In February, a major study caused international headlines when it found that mammograms do not reduce mortality from breast cancer in women between the ages of 40 and 59. Published in BMJ (formerly known as the British Medical Journal), it followed almost 90,000 women in Canada for 25 years; the women had been randomized to receive either mammograms plus breast exams, or breast exams alone.
The death rate was comparable in both groups. The researchers also reported that one-fifth of the tumors detected among women getting the mammograms were “over-diagnosed”—that is, they were not likely to lead to death even if they had not been treated.
This study is just the latest to weigh in on the benefits—or lack of benefits—attributable to mammograms, and its findings might lead to even more confusion among women about whether or not they should undergo such screening.
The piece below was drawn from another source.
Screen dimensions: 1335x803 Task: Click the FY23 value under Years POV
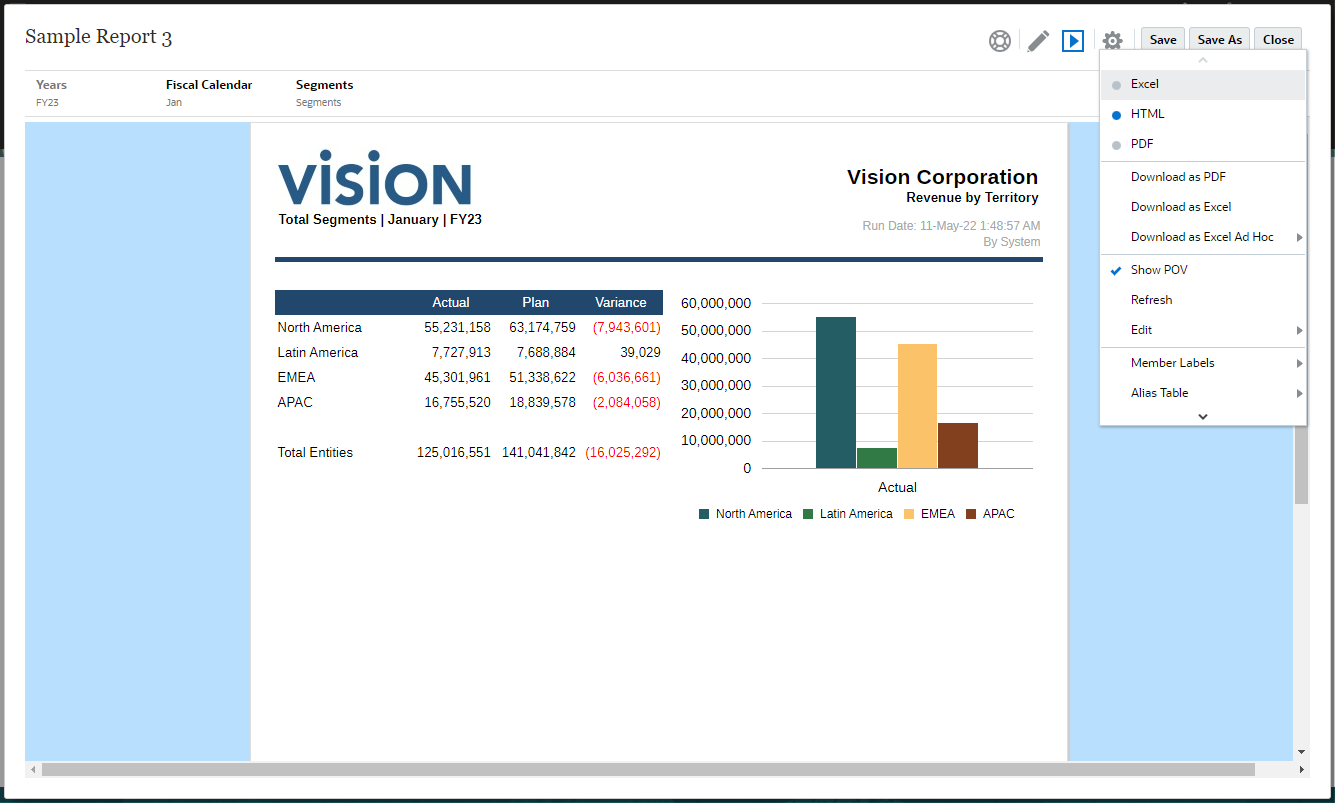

To understand the implications of the study, I interviewed Robert Hiatt, M.D., Ph.D., a professor of epidemiology and biostatistics at the University of California, San Francisco (UCSF) and associate director of the UCSF Comprehensive Cancer Center.
What is the main message of the study?
Dr. Robert Hiatt: This study is from a pretty careful and well-respected group of researchers. It re-ignites a very long debate about the value of mammography, and adds to an increasingly skeptical view of the value of mammography as we have long thought of it in this country. In this case, the comparison group was one in which the women had clinical breast exams—pretty good clinical breast exams, because the examiners were well-trained. Essentially what they’re saying is, you’re not going to see much benefit from mammograms in an advanced country where you’ve got the capacity to track women through high-quality clinical breast exams on a regular basis, and where effective treatment is available if something is detected early enough.
What doesn’t the study tell us?
RH: This is a population-based study that treated all women as if equally at risk. It didn’t look at the possible benefit of mammograms for women at different levels of risk. Breast cancer behaves differently in some women than others—women with certain genetic markers are at higher risk, as are women with greater breast density and those of increasing age. Women at higher risk are more likely to develop cancers, period, and are also more likely to benefit from screening because of the rapidity of the development of those cancers. This study didn’t look at that at all.
If mammograms aren’t effective, why do so many women believe the technology saved their lives?
RH: When a woman is screened and something is found and treated successfully, it is natural for her to do quite well and attribute her good fortune to the screening—the action step under her or her doctor’s control. However, that very same woman could have had a good outcome without the screening if the tumor was not going to progress, or if it was a small lump found early enough for curative therapy. It is hard to tell someone that she didn’t really need the screening or the surgery that followed, and we as clinicians usually can’t predict which tumors will progress and which won’t. That is the holy grail of screening research—to be able to differentiate between dangerous tumors and benign tumors that are detected early.
What do these findings mean for a woman deciding whether or not to cancel an upcoming mammogram appointment?
RH: I think individual women should continue on whatever regimen they have—the one that's been recommended by their doctors. Over the last 20 or 30 years this question of the value of mammograms has come up frequently, and I’m afraid women have been whipsawed by conflicting advice. So before jumping to another posture, I think I would let this study be evaluated against other data and see what expert opinion emerges after those reviews.